Sprint is essentially divided into two divisions, each with its own stock. The FON Group is the company’s core landline phone business, and the PCS Group is its wireless division. Sprint separated the two units in the late 1990s to capitalize on high-growth wireless stocks.

Under the terms of the deal, Sprint will issue half a FON share for each of the approximately 1 billion PCS shares outstanding, and pay a $0.12 dividend to all its outstanding shareholders.

Last month, the operator posted flat profit for 2003 after its wireless unit widened its year-end loss.

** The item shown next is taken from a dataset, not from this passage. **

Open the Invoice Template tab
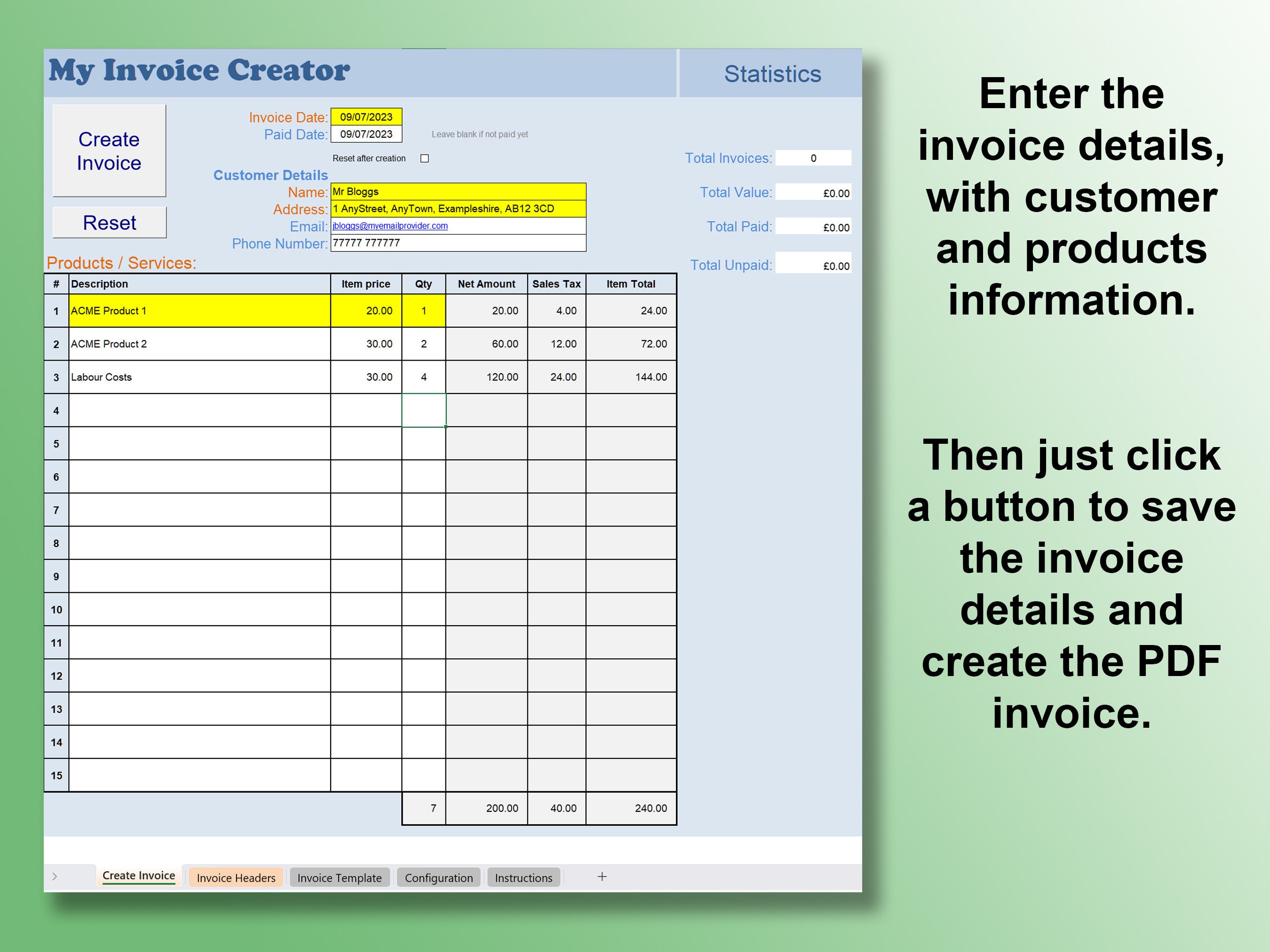 tap(339, 877)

For the year ended December 31, it posted net income of $1.21bn, up from $630m in 2002. Revenue remained flat at $26.19bn, from $26.67bn in 2002.

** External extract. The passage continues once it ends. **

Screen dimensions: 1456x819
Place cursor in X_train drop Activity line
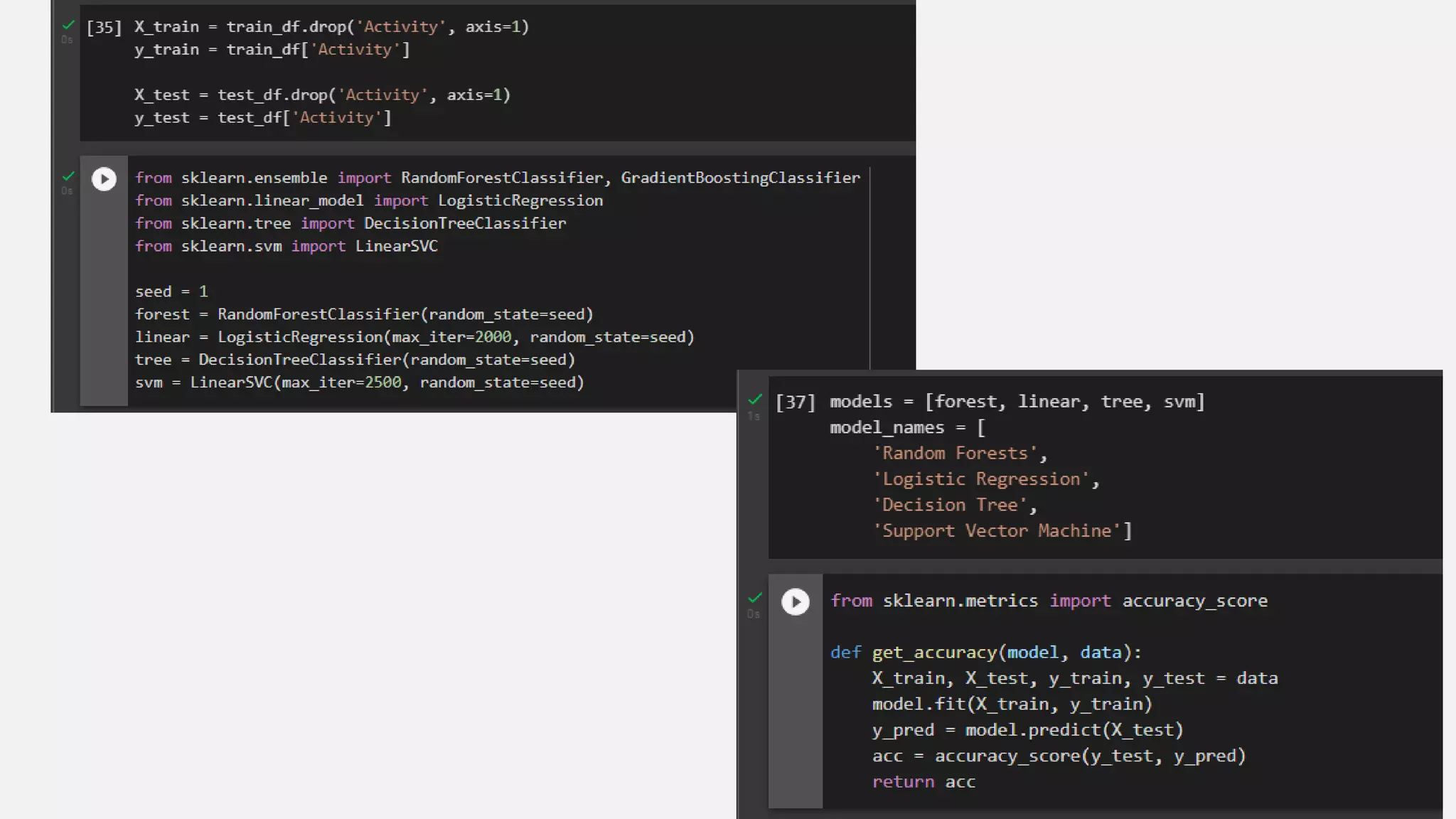331,27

For the year, Sprint’s FON long-distance unit posted an encouraging 55.3% rise in net income to $1.87bn, from $1.2bn in 2002. Sales however declined 6.8% to $14.18bn from $15.22bn in 2002, which Sprint blamed on the competitive market and lackluster customer demand.

The operator’s wireless operation, the PCS Group, posted a larger net loss of $322m compared to a net loss of $255m in 2002. Sales did rise 8.4% however to $3.30bn from $3.05bn in 2002.

Last November, the Overland Park, Kansas-based company announced that it was axing about 2,000 employees as a result of its restructuring and cost-cutting measures, that were designed to reduce operating expenses by 5% to 7% over the next three years to combat ongoing pressure on margins.

As part of this plan, an additional 5,000 to 6,000 jobs at Sprint will be outsourced to IBM Global Services.